The 'mercenary' thing that will take longer to expire, and which I was referring to, is the grandparents rule. The new kids coming through now aren't going to have as many gp born overseas, so the amount of players that can leave with a prospect of International rugby offer are going to drop dramatically at some point. All these kiwi fellas playing for a PI, is going to stop sadly.


The new era problem that will replace those old concerns is now French and Japanese clubs (doing the same as NRL teams have done for decades by) picking kids out of school. The problem here is not so much a national identity one, than it is a farm system where 9 in 10 players are left with nothing. A stunted education and no support in a foreign country (well they'll get kicked out of those countries were they don't in Australia).

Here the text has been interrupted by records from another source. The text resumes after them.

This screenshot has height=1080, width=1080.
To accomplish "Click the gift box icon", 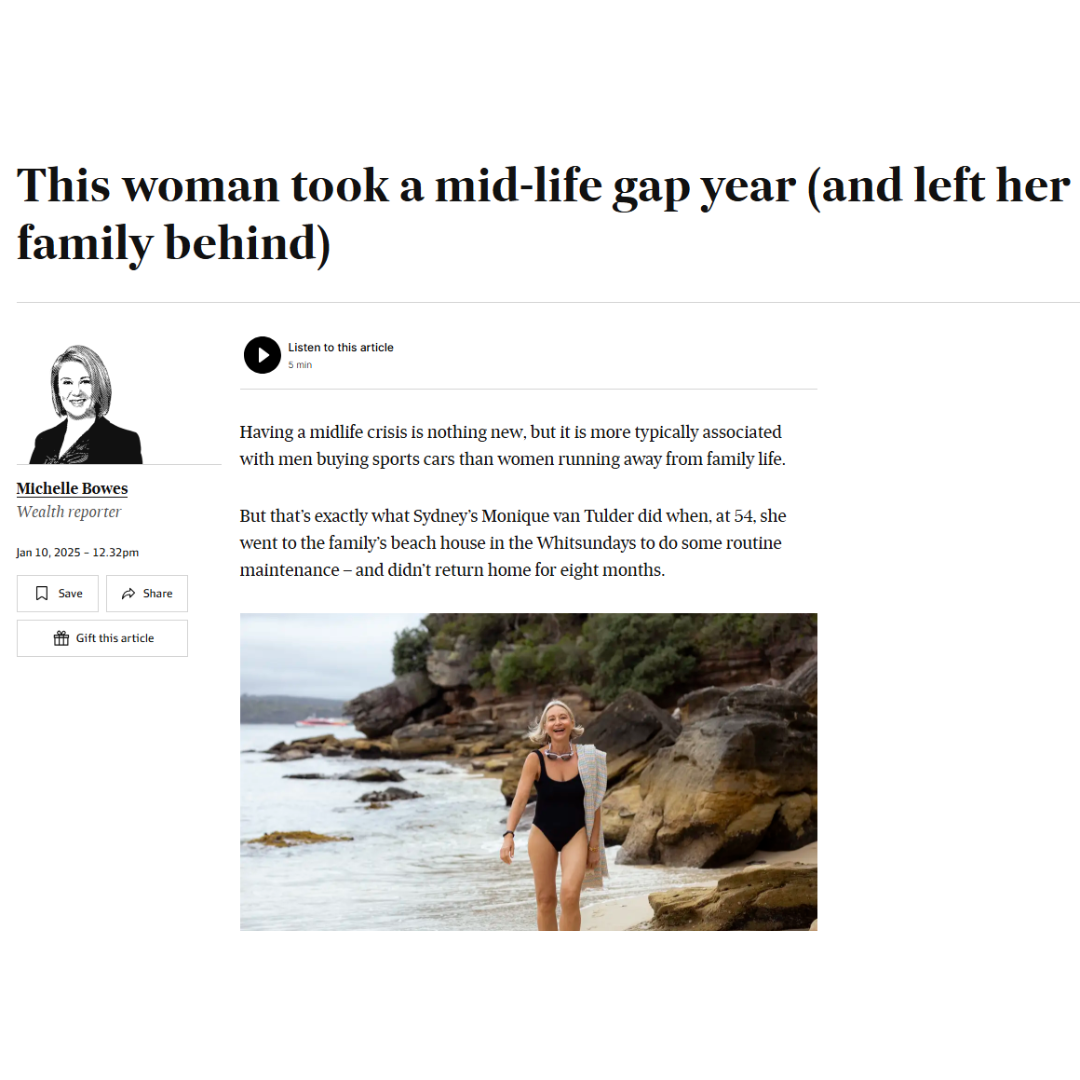I will point(61,638).
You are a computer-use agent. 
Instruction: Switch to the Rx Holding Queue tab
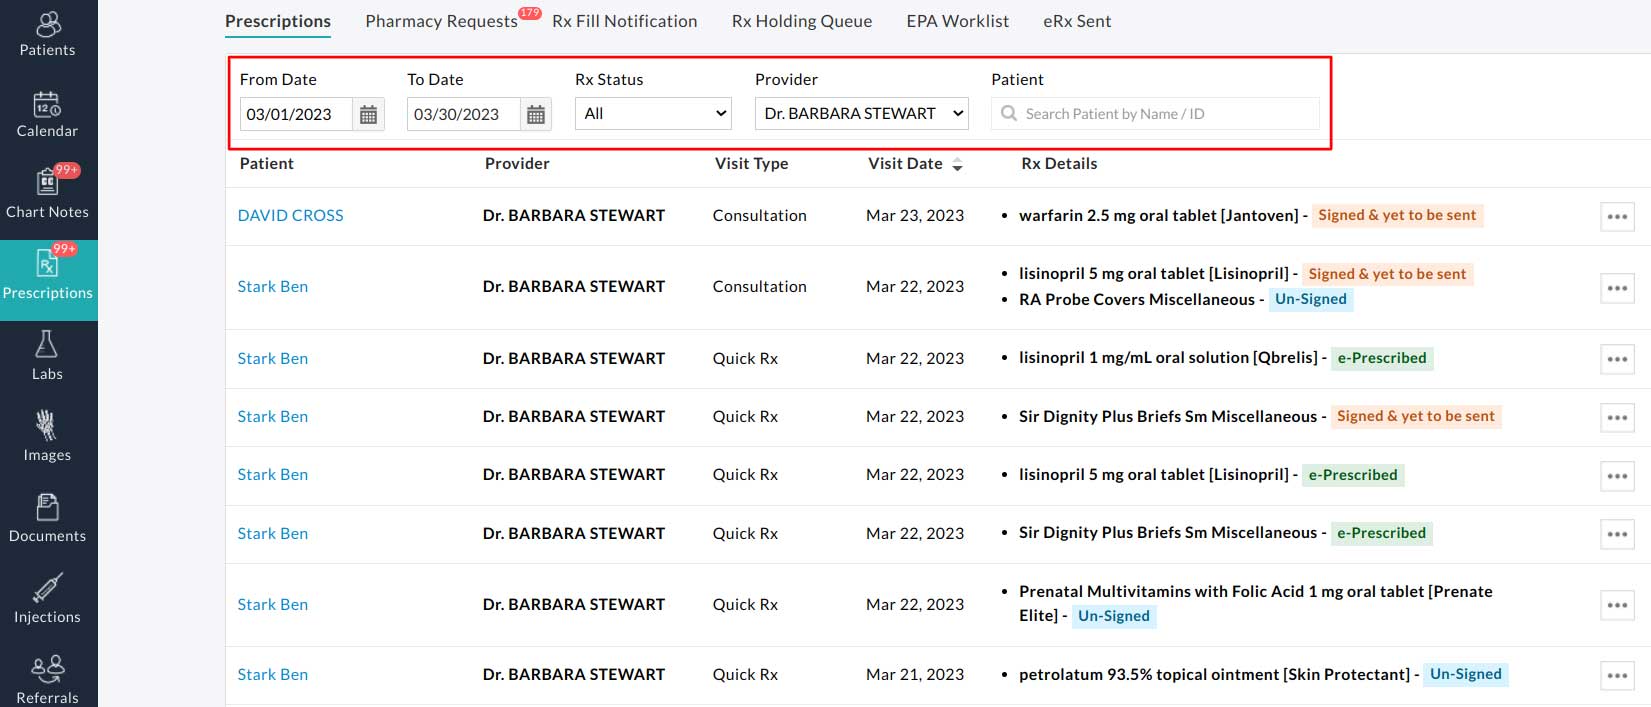point(801,21)
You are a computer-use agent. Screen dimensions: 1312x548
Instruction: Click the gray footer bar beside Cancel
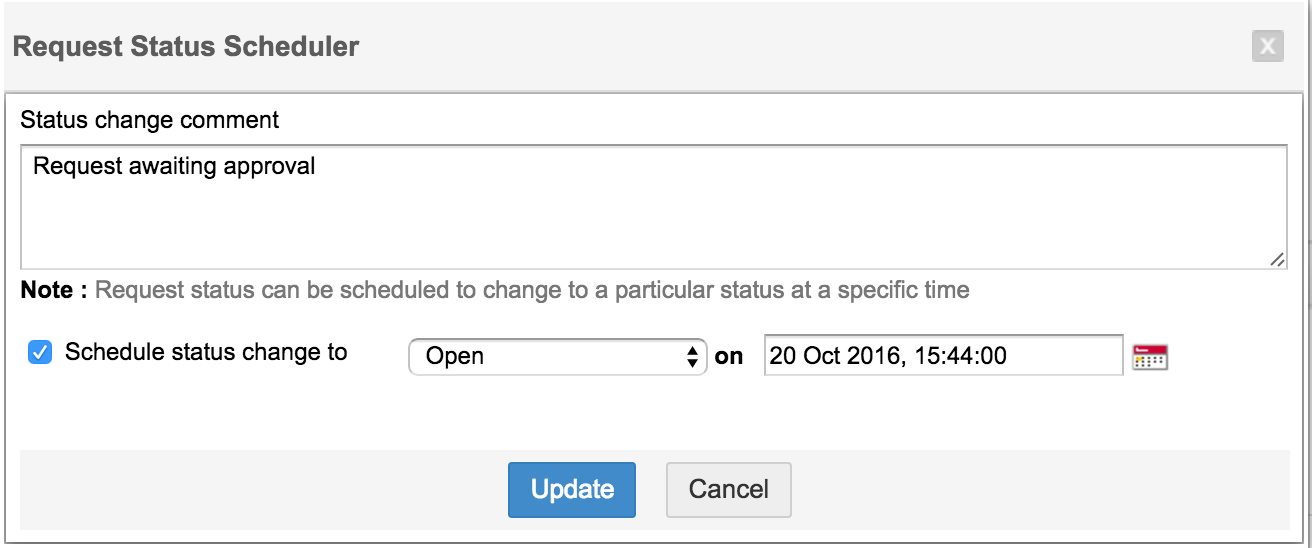1000,489
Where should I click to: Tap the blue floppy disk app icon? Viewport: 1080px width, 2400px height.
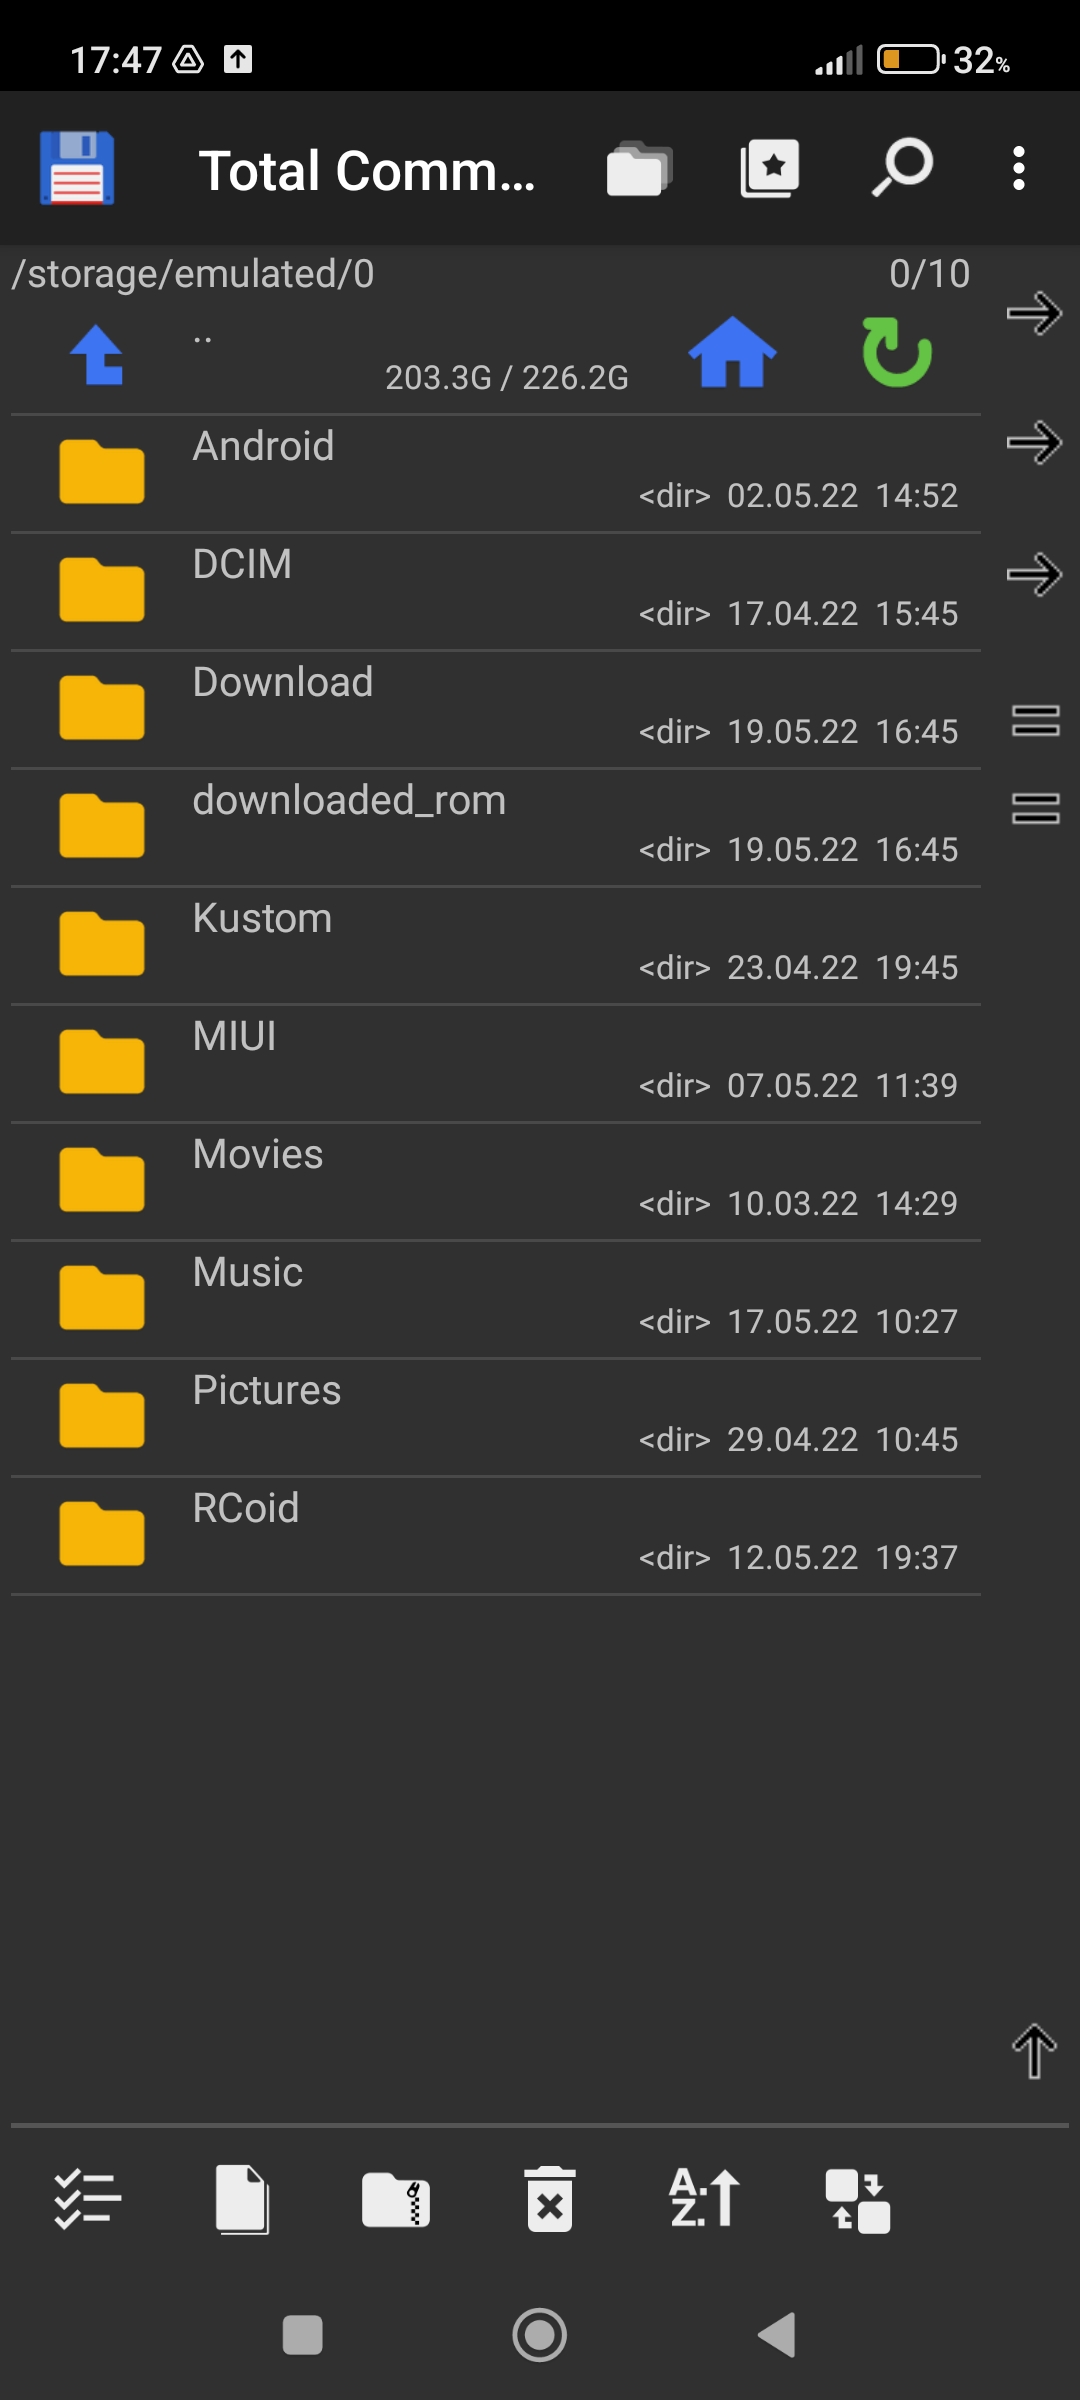pos(77,168)
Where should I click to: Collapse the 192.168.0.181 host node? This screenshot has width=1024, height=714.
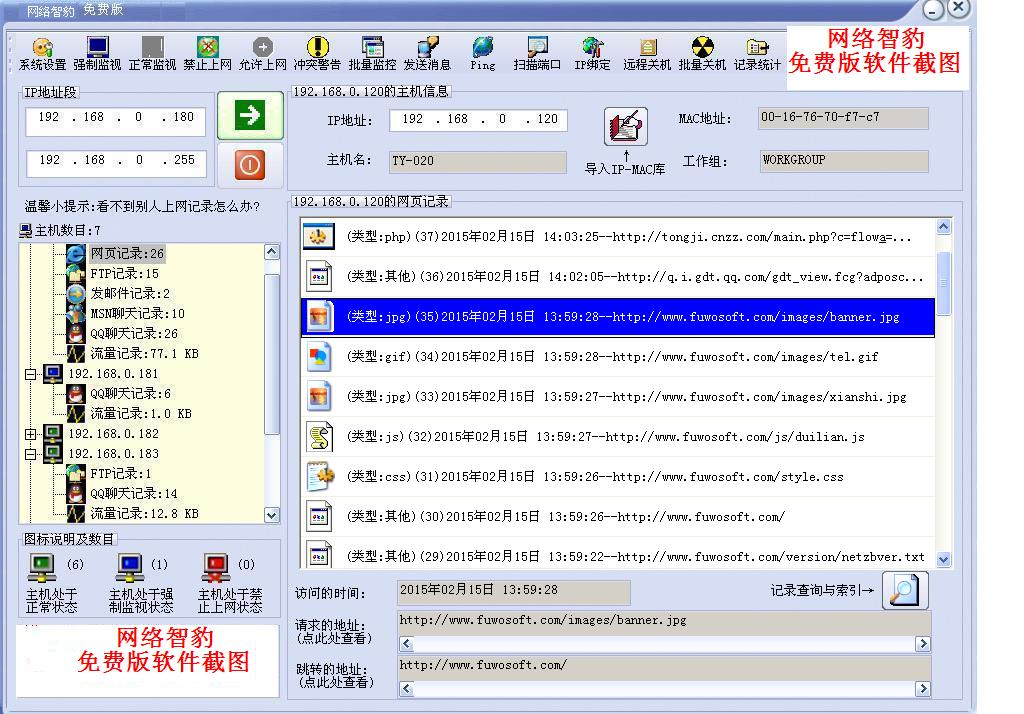31,374
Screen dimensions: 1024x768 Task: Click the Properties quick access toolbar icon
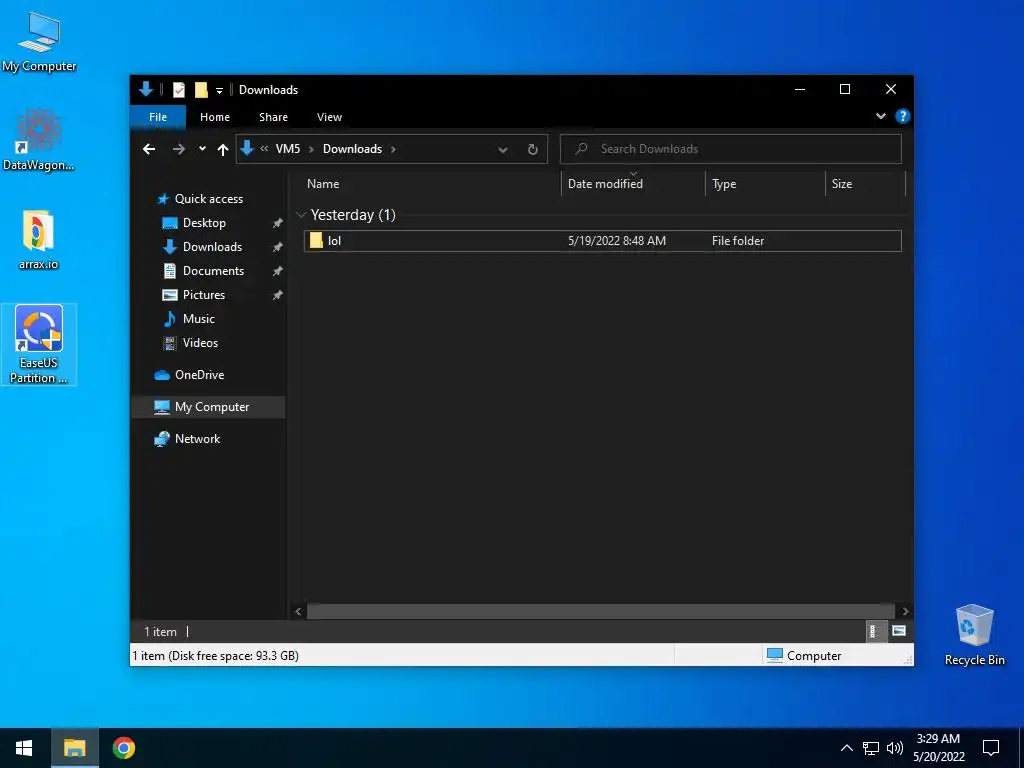click(x=178, y=90)
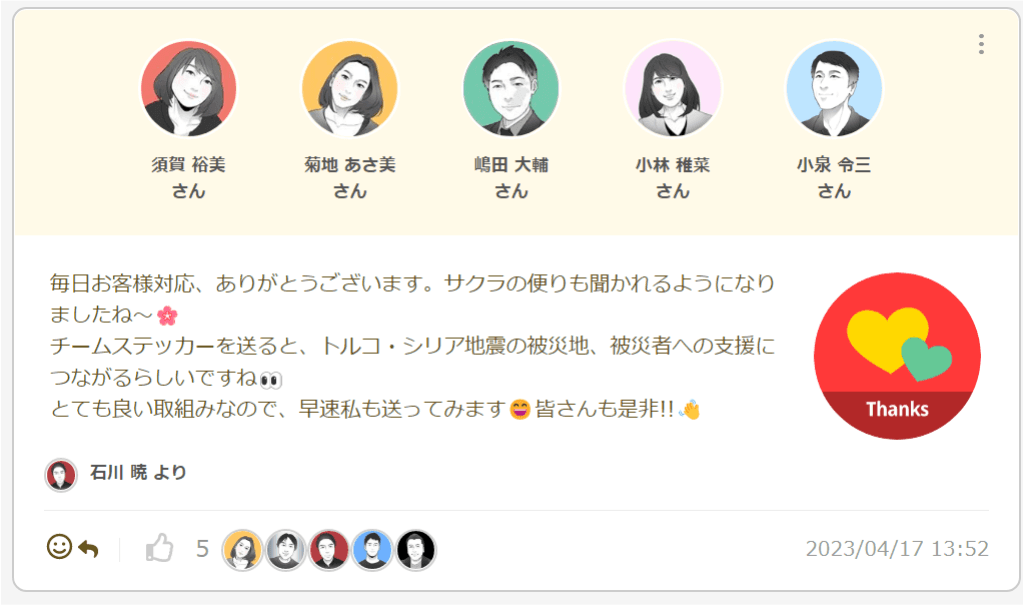1024x605 pixels.
Task: Open 菊地 あさ美's avatar with orange background
Action: [x=350, y=89]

It's the same sort of situation were NZ would be the big guy, but there weren't many downsides with it. The only one I can think was brought up but a poster on this site, I can't recall who it was, but he seemed to know a lot of kids coming from the Islands weren't really given the capability to fly back home during school xms holidays etc. That is probably something that should be fixed by the union. Otherwise getting someone like Fakatava over here for his last year of school definitely results in NZ being able to pick the cherries off the top but it also allows that player to develop and be able to represent Tonga and under age and possibly even later in his career. Where as a kid being taken from NZ is arguably going to be worse off in every respect other than perhaps money. Not going to develop as a person, not going to develop as a player as much, so I have a lotof sympathy for NZs case that I don't include them in that group but I certainly see where you're coming from and it encourages other countries to think they can do the same while not realising they're making a much worse experience/situation.